→ Passage shown:
══════

Current law as the defence of the independence of the judiciary is clearly not enough. If the judiciary is seen by the population as independent and it is widely trusted, the judiciary will get tacit and, when its position is in jeopardy, explicit support. For politicians to try to control the judiciary becomes an electoral hazard. Whether justified or not, negative perceptions about judicial independence and lack of trust in the judiciary among the population explain a lot of what is happening in countries like Poland. The issue then becomes how to engage with society to improve perceptions of independence and trust.
As the ex-President Gersdorf of the Polish Supreme Court recently argued, outside the courtroom judges have the duty, requiring “much patience and persistence” to “defend the value of the legal system” and to “play a very positive role in the legal education of society”. More generally, accountability is a particularly important instrument for judiciaries to become or remain independent, because it provides a factual basis for citizens’ perceptions of the functioning of judiciaries, and in particular their independence. But accountability must be handled with care. If not, it may become a conductor for improper influence.
Perceived independence is key to trust and public support
An analysis of available surveys of the ENCJ and EC for European countries shows that judges are generally very positive about their personal independence, and, although less so, about the independence of judges in general in their country (Van Dijk 2020). Lawyers are less positive about judicial independence, and the general public as well as companies even much less. On a scale between 0 and 10, where 10 is maximally independent, the average score for the 17 countries for which full data were available in 2019 varies from 8.9 (judges’ score of their personal independence) and 8.2 (judges’ score of the independence of all judges in their country) to 6.7 (lawyers on the independence of judges) and to 5.4 and 5.5 (citizens and firms on independence). The lower independence is rated in a country, the larger the differences between the groups of respondents.
Zooming in on individual countries, Slovakia provides an example of very large differences in perceptions. In this country judges are very positive, lawyers neutral, and citizens and firms very negative about judicial independence. For the above categories, scores fall from 9.1, to 8.1, to 5.4, and to 3.7 and 3.2.
It is of particular relevance for this analysis to examine how independence was seen in Poland, before it came under attack by PiS. Back in 2015, judges rated their own independence at 8.5 and the independence of all judges at 7.7, again on a scale from 0 – 10. The public in general was not convinced: 4.9 (2016, based on Eurobarometer data as in Van Dijk 2020). These outcomes are less extreme than current results for Slovakia. Nonetheless, only around 45 percent of the general public felt positive about judicial independence, 42 percent felt negative, and the rest did not know. These beliefs did not provide the basis for a groundswell of support for the judiciary. By now the perceptions have further deteriorated. The first survey among lawyers was in 2017, and led to an independence score of 7.0. In 2019 Poland did not participate in the survey among judges, as its Council for the judiciary (KRS) was suspended by the ENCJ. The survey among lawyers did, however, take place, and their score declined to 6.3. The general public also became more negative: 4.3 in 2019 and, most recently, 4.0 in 2020. This corresponds with a decline from 45 percent in 2015 to 34 percent in 2020 of the population rating the justice system as good from the perspective of independence. Negative publicity campaigns by government against individual judges are likely to have been instrumental, as well as the decline itself of institutional independence.

══════

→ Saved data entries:
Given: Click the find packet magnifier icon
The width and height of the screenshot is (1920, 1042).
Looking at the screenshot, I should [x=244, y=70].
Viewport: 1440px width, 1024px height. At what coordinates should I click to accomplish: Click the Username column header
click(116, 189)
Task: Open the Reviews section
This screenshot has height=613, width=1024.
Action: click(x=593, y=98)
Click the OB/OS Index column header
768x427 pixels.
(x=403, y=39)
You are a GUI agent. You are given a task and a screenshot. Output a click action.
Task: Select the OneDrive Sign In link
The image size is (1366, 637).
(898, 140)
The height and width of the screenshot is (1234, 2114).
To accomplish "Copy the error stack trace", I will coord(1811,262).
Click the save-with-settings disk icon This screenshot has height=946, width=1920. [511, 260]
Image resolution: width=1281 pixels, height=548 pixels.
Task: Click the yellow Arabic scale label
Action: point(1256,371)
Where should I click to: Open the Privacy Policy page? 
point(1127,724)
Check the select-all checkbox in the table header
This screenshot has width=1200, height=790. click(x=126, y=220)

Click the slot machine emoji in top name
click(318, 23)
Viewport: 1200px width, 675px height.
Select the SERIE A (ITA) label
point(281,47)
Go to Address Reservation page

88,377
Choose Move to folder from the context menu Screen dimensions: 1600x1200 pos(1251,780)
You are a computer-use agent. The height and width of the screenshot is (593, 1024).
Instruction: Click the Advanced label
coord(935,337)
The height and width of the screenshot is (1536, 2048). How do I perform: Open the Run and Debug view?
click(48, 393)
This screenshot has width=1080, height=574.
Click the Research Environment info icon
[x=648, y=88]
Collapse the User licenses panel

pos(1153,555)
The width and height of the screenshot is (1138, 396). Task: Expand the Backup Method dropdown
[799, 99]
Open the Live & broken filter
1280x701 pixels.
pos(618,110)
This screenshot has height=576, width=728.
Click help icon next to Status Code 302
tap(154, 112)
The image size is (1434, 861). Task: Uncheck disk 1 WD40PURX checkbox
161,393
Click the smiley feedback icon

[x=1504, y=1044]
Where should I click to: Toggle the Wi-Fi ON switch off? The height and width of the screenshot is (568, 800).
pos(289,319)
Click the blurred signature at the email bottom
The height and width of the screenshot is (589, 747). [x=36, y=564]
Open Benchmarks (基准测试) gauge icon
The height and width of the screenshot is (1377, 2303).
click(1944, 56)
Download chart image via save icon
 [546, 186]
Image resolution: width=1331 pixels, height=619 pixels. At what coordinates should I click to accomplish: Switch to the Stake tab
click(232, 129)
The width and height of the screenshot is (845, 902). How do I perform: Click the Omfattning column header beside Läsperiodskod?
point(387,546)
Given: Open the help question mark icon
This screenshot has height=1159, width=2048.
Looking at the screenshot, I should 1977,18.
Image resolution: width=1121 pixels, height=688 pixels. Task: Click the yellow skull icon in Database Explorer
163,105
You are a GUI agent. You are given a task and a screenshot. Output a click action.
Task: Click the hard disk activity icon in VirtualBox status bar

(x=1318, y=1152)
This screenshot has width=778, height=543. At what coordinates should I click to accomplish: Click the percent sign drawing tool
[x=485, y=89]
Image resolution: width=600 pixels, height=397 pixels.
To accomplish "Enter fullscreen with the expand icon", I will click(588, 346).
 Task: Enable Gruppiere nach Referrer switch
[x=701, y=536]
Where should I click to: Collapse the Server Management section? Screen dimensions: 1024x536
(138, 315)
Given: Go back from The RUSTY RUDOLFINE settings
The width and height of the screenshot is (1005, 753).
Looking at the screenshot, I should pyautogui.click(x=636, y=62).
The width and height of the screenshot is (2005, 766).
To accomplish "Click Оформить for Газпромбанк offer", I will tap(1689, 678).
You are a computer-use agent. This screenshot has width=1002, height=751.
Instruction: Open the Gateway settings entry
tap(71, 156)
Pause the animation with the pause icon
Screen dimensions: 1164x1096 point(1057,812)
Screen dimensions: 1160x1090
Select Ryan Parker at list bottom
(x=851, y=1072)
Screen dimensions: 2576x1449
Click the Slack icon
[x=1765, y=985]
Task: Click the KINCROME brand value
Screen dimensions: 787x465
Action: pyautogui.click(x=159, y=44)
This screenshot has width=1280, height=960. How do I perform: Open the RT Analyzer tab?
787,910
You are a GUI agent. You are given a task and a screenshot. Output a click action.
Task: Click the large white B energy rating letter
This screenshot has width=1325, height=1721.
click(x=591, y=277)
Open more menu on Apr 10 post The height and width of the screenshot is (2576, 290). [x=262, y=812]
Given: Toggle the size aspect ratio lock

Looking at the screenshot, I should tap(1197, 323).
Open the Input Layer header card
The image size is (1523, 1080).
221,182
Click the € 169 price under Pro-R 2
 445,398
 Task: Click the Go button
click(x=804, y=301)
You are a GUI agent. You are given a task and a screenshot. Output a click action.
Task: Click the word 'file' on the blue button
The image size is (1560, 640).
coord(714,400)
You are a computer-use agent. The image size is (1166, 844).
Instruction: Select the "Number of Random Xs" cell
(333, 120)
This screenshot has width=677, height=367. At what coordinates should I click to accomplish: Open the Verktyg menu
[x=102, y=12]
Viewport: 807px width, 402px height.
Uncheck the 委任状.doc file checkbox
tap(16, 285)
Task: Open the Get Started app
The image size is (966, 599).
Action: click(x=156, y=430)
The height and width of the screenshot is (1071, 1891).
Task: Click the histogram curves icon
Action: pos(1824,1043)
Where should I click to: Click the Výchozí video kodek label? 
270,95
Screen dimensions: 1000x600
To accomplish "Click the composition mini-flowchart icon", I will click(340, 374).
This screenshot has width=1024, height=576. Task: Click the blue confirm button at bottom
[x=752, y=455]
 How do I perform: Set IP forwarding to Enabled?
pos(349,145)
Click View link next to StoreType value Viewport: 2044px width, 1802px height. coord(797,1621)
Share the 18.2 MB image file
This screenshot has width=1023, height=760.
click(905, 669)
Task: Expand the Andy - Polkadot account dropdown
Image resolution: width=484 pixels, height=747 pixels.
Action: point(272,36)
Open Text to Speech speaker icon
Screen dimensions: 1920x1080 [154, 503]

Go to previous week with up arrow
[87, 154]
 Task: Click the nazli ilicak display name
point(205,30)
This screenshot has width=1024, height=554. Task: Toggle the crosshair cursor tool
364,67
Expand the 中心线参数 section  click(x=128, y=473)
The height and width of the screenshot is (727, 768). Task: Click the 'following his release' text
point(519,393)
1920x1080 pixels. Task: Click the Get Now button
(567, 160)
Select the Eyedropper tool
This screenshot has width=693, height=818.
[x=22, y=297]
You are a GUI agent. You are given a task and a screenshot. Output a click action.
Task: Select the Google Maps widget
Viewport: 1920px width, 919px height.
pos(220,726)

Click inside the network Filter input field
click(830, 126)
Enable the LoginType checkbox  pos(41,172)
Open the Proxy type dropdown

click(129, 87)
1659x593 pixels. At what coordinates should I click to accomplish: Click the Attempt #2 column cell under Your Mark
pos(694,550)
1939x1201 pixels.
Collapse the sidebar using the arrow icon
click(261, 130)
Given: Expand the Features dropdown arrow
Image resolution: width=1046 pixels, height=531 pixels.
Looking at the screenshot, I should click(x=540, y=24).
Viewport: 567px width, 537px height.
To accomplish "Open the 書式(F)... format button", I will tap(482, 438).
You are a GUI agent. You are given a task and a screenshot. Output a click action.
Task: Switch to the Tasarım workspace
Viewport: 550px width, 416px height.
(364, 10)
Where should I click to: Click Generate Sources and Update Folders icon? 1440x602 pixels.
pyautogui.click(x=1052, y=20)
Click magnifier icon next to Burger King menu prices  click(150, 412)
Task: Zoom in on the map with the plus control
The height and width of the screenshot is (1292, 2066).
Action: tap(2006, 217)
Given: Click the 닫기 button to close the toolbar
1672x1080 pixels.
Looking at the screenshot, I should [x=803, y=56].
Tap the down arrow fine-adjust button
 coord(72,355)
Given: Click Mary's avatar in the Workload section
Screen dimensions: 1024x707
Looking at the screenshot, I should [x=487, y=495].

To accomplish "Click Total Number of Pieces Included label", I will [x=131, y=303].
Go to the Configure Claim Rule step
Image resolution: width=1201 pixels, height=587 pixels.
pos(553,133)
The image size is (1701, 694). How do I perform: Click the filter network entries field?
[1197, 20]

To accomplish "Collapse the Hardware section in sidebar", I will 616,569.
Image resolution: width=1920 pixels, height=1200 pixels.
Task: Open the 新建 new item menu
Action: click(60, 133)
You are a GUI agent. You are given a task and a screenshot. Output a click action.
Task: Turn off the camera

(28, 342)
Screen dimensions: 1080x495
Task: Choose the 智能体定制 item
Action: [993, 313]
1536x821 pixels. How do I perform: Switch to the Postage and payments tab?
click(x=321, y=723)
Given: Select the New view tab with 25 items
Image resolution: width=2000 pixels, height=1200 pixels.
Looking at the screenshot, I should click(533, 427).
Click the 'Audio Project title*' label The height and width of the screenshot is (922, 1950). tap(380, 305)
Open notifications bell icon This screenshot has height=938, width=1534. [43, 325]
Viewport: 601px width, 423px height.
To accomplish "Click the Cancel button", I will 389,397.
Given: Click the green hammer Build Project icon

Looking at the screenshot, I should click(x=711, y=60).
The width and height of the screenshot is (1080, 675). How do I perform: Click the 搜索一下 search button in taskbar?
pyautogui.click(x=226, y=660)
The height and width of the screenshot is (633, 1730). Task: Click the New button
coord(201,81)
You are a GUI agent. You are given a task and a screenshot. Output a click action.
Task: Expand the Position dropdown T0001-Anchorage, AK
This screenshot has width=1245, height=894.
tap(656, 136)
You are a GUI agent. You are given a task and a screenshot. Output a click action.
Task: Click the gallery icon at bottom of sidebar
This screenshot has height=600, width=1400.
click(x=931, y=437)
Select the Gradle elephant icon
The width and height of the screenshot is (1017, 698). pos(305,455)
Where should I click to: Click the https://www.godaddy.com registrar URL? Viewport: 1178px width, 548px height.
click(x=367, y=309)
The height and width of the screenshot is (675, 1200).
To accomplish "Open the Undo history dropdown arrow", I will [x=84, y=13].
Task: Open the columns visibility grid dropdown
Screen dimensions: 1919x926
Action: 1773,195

══════

→ Parts of the exercise:
**A)** Answer these questions using the passage on judicial independence:
(i) Which former President of the Polish Supreme Court does the passage quote?
(ii) What score did judges in Poland give their own independence in 2015?
(iii) Why did Poland not take part in the 2019 survey among judges?
**B)** Find each line in the rows that contains the word "under", and copy those lines.

→ Solved tasks:
**A)**
(i) Gersdorf
(ii) 8.5
(iii) Its Council for the judiciary (KRS) was suspended by the ENCJ.

**B)**
Click the € 169 price under Pro-R 2
1659x593 pixels. At what coordinates should I click to accomplish: Click the Attempt #2 column cell under Your Mark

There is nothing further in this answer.